Conseco Variable Insurance Company (“Conseco Variable”), Conseco Variable Annuity Account H (“Separate Account H”), any other separate account established in the future by Conseco Variable to support certain deferred variable annuity contracts issued by Conseco Variable (“Future Accounts”), and Conseco Equity Sales, Inc. (“CESI”).
The application was filed on December 27, 1999.
HEARING OR NOTIFICATION OF HEARING:
An order granting the Application will be issued unless the Commission orders a hearing. Interested persons may request a hearing by writing to the Secretary of the Commission and serving Applicants with a copy of the request, personally or by mail. Hearing requests should be received by the Commission by 5:30 p.m. on March 6, 2000, and should be accompanied by proof of service on Applicants, in the form of an affidavit or, for lawyers, a certificate of service.
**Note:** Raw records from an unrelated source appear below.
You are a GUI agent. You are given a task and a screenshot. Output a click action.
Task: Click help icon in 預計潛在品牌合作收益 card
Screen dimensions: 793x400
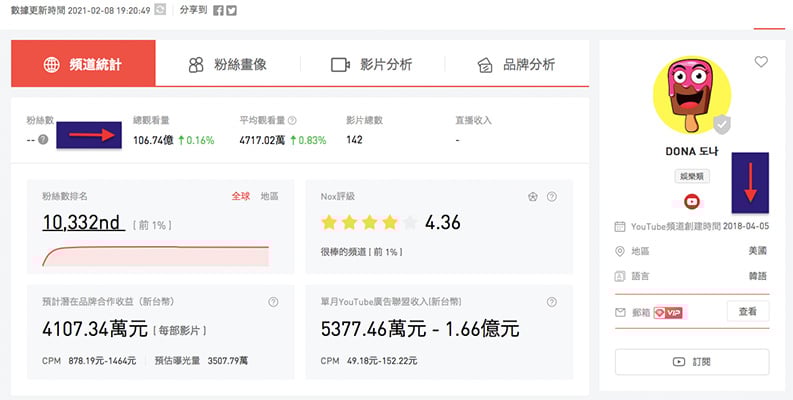pos(273,302)
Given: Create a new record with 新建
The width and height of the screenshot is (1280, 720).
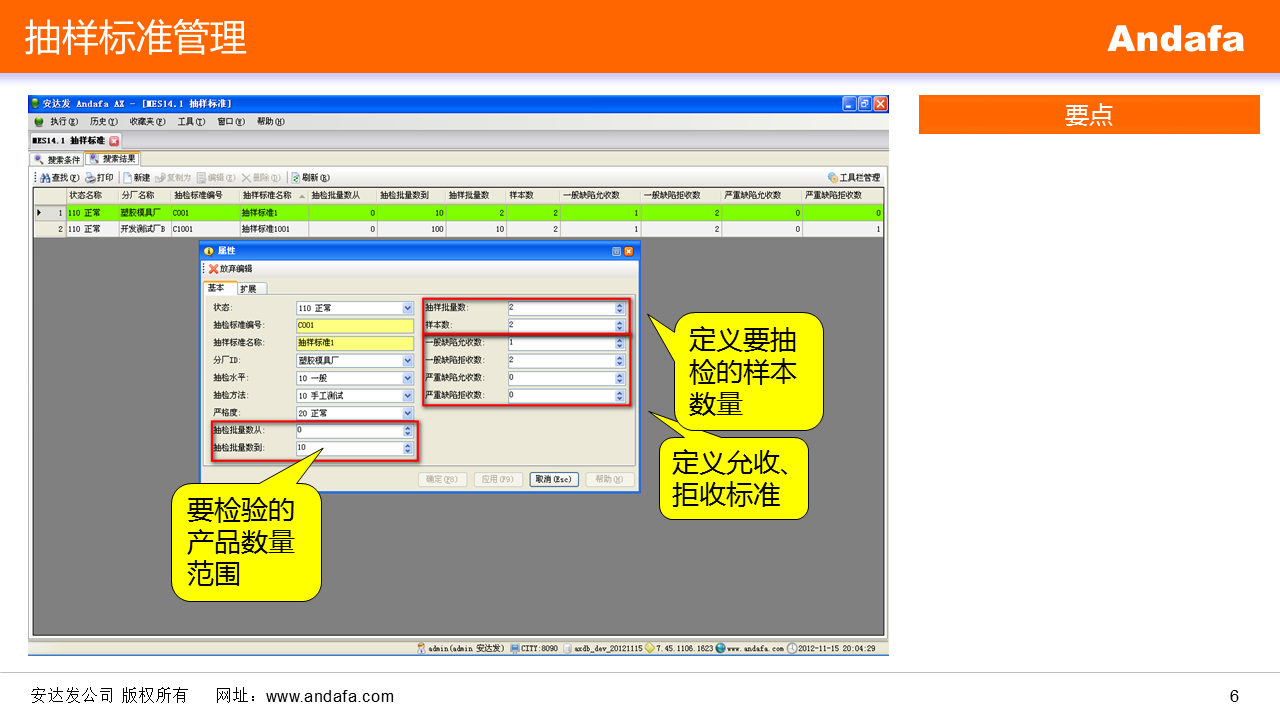Looking at the screenshot, I should pyautogui.click(x=130, y=178).
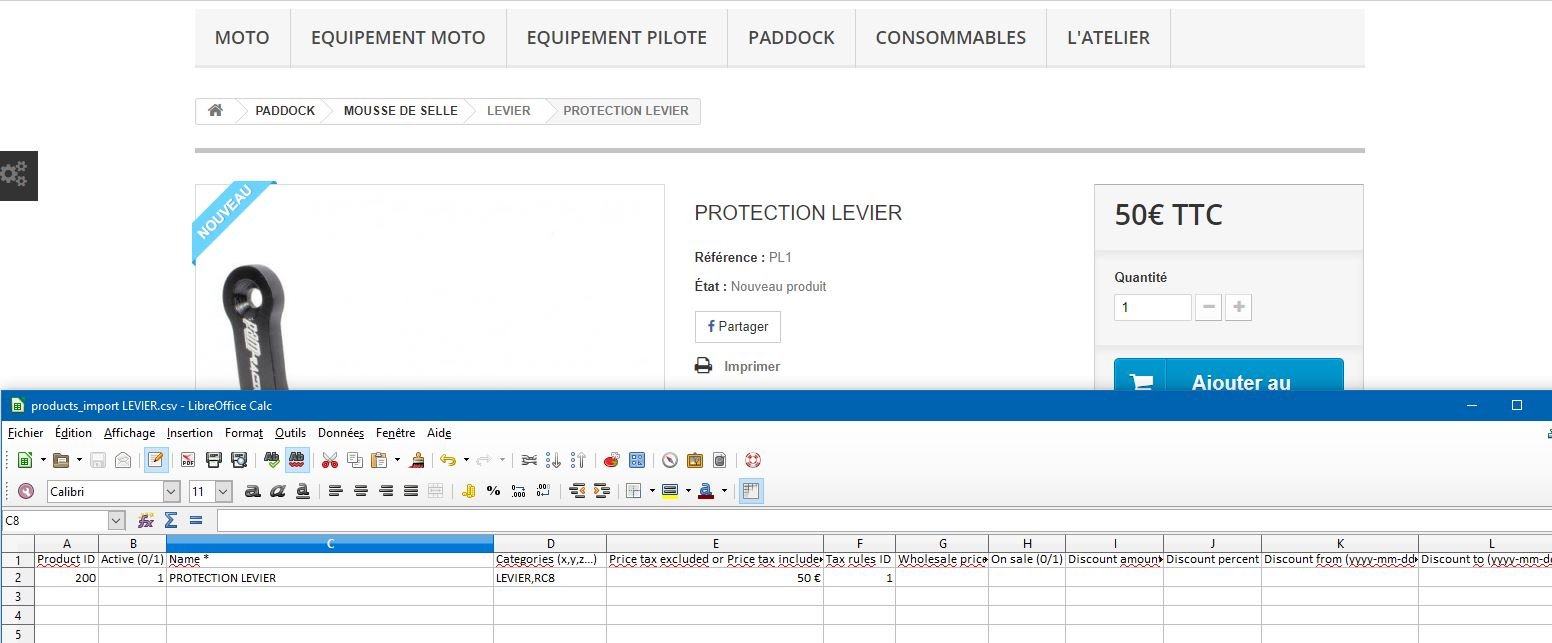Click the Sum sigma icon
1552x643 pixels.
click(x=171, y=520)
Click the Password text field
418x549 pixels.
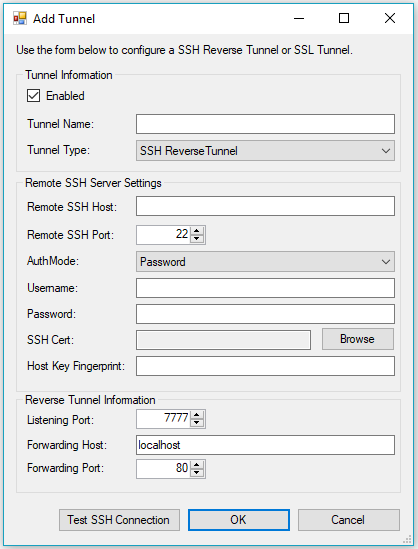pyautogui.click(x=265, y=314)
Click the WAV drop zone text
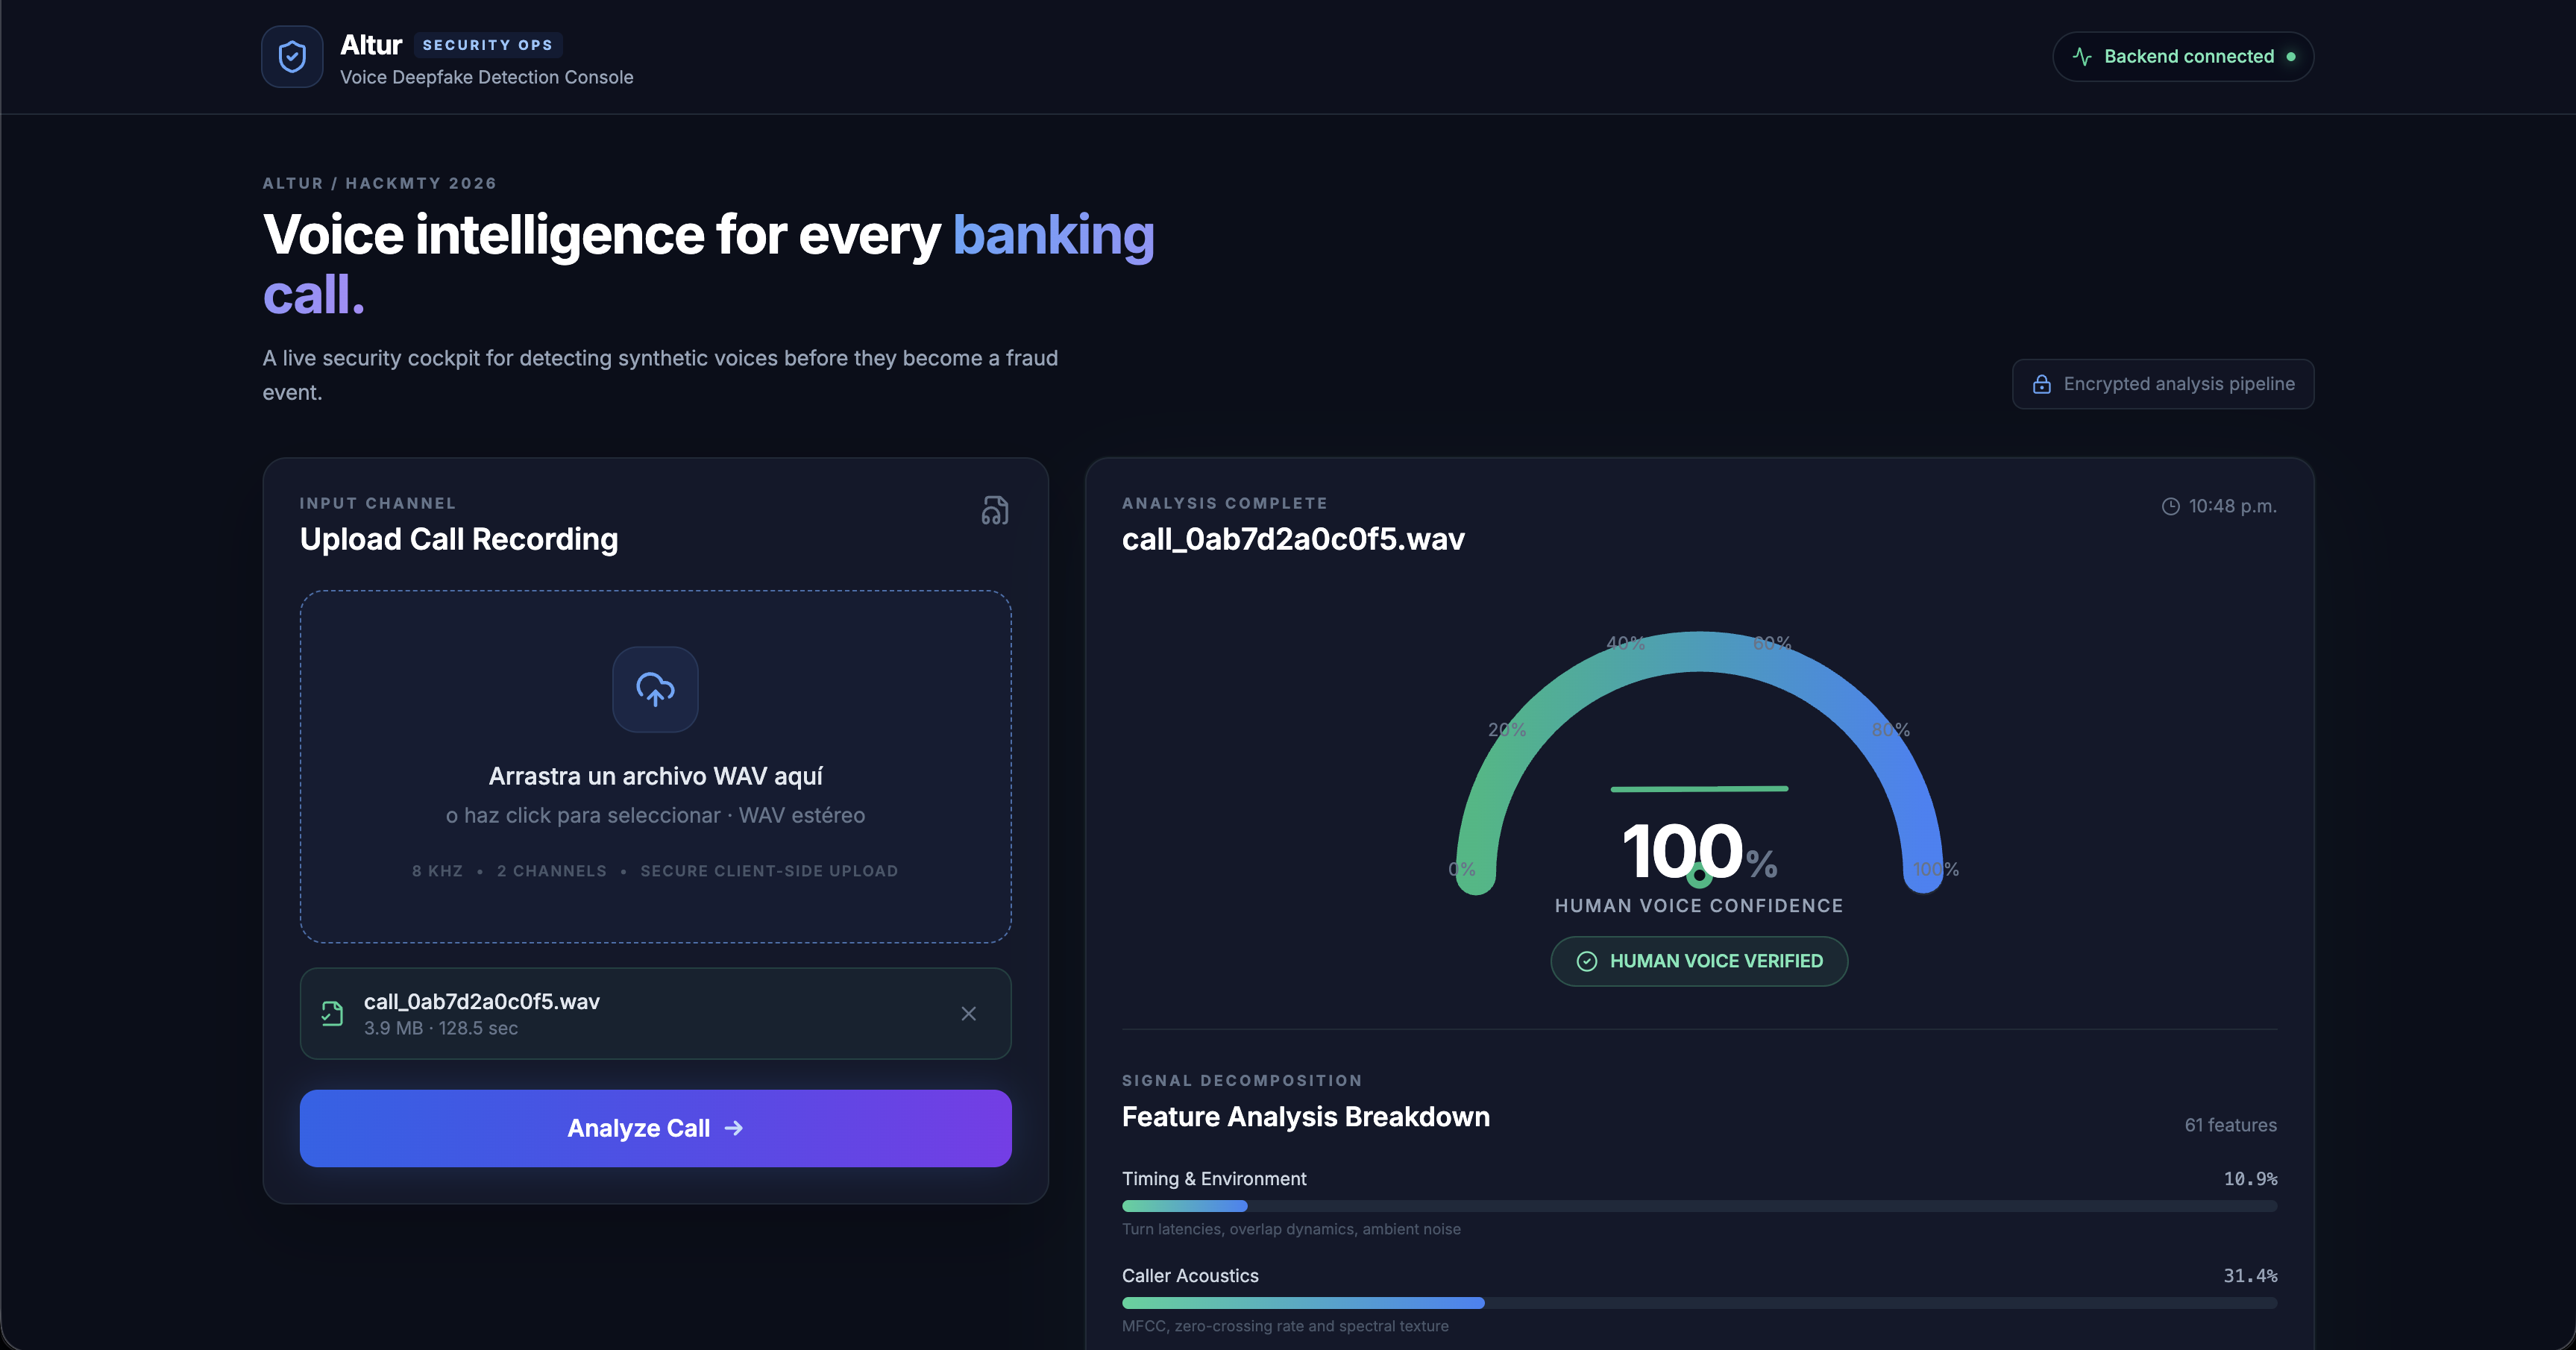The image size is (2576, 1350). tap(655, 777)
Hearing requests should state the nature of the writer's interest, the reason for the request, and the issues contested. Persons who wish to be notified of a hearing may request notification by writing to the Secretary of the Commission.
Secretary, Securities and Exchange Commission, 450 Fifth Street, NW, Washington, DC 20549-0609. Applicants, c/o Lynn Korman Stone, Esq., Blazzard, Grodd & Hasenauer, P.C., P.O. Box 5108, Westport, Connecticut, 06881-5108. Copies to Michael A. Colliflower, Conseco Variable Insurance Company, 11825 N. Pennsylvania Street, Carmel, Indiana 46032-4572.Start Further Info
FOR FURTHER INFORMATION CONTACT:
Michael Pappas, Senior Counsel, or Susan Olson, Branch Chief, Office of Insurance Products, Division of Investment Management, at (202) 942-0670.End Further Info End Preamble Start Supplemental Information
The following is a summary of the Application. The complete Application is available for a fee from the Public Reference Branch of the Commission, 450 Fifth Street, N.W., Washington, D.C. 20549-0102 (tel. (202) 942-8090).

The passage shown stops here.